Assigned task
Below are some entries. Reproduce them word for word.
____________
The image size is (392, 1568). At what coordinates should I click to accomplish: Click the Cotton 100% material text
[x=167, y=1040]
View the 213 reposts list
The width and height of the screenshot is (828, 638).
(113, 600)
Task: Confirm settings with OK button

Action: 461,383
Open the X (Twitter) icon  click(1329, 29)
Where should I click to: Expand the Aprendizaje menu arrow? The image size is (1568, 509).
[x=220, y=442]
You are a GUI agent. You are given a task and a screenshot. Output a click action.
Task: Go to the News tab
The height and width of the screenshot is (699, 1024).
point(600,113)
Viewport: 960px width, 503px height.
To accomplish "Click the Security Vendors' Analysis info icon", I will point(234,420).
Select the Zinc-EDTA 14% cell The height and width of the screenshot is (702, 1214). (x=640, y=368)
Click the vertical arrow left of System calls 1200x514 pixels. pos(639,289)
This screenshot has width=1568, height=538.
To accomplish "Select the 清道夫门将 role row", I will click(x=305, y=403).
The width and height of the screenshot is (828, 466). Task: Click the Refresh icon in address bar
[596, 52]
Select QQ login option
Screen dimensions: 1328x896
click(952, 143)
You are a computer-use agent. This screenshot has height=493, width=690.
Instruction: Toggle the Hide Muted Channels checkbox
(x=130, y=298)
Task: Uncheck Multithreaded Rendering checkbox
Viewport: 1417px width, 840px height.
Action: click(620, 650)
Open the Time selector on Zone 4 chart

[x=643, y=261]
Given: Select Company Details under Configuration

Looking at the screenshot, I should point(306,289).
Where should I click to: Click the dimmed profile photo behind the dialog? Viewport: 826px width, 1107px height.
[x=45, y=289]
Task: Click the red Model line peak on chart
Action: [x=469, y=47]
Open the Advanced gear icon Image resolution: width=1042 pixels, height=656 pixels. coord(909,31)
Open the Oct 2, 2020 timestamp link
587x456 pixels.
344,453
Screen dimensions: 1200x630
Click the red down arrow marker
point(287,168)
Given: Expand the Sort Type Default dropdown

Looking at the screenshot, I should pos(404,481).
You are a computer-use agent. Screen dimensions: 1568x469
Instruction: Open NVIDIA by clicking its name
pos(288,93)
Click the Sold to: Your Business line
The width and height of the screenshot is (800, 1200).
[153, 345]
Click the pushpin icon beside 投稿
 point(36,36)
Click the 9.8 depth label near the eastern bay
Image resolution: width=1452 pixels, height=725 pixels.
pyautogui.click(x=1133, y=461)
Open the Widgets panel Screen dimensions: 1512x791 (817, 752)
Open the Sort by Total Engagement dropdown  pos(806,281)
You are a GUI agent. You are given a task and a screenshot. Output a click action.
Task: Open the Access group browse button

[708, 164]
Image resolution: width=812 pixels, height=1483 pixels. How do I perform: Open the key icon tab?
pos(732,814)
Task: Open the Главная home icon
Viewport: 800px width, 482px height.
____________
Output for this task
The image size is (392, 1568). At what coordinates should I click to accomplish: Click the Cotton 100% material text
[x=167, y=1040]
View the 213 reposts list
The width and height of the screenshot is (828, 638).
(113, 600)
Task: Confirm settings with OK button

Action: 461,383
Open the X (Twitter) icon  click(1329, 29)
Where should I click to: Expand the Aprendizaje menu arrow? The image size is (1568, 509).
[x=220, y=442]
You are a GUI agent. You are given a task and a screenshot. Output a click action.
Task: Go to the News tab
The height and width of the screenshot is (699, 1024).
point(600,113)
Viewport: 960px width, 503px height.
To accomplish "Click the Security Vendors' Analysis info icon", I will point(234,420).
Select the Zinc-EDTA 14% cell The height and width of the screenshot is (702, 1214). (x=640, y=368)
Click the vertical arrow left of System calls 1200x514 pixels. pos(639,289)
This screenshot has width=1568, height=538.
To accomplish "Select the 清道夫门将 role row", I will click(x=305, y=403).
The width and height of the screenshot is (828, 466). Task: Click the Refresh icon in address bar
[596, 52]
Select QQ login option
Screen dimensions: 1328x896
click(952, 143)
You are a computer-use agent. This screenshot has height=493, width=690.
Instruction: Toggle the Hide Muted Channels checkbox
(x=130, y=298)
Task: Uncheck Multithreaded Rendering checkbox
Viewport: 1417px width, 840px height.
Action: click(620, 650)
Open the Time selector on Zone 4 chart

[x=643, y=261]
Given: Select Company Details under Configuration

Looking at the screenshot, I should point(306,289).
Where should I click to: Click the dimmed profile photo behind the dialog? Viewport: 826px width, 1107px height.
[x=45, y=289]
Task: Click the red Model line peak on chart
Action: [x=469, y=47]
Open the Advanced gear icon Image resolution: width=1042 pixels, height=656 pixels. coord(909,31)
Open the Oct 2, 2020 timestamp link
587x456 pixels.
344,453
Screen dimensions: 1200x630
Click the red down arrow marker
point(287,168)
Given: Expand the Sort Type Default dropdown

Looking at the screenshot, I should pos(404,481).
You are a computer-use agent. Screen dimensions: 1568x469
Instruction: Open NVIDIA by clicking its name
pos(288,93)
Click the Sold to: Your Business line
The width and height of the screenshot is (800, 1200).
[153, 345]
Click the pushpin icon beside 投稿
 point(36,36)
Click the 9.8 depth label near the eastern bay
Image resolution: width=1452 pixels, height=725 pixels.
pyautogui.click(x=1133, y=461)
Open the Widgets panel Screen dimensions: 1512x791 (817, 752)
Open the Sort by Total Engagement dropdown  pos(806,281)
You are a GUI agent. You are given a task and a screenshot. Output a click action.
Task: Open the Access group browse button

[708, 164]
Image resolution: width=812 pixels, height=1483 pixels. How do I perform: Open the key icon tab?
pos(732,814)
Task: Open the Главная home icon
Viewport: 800px width, 482px height.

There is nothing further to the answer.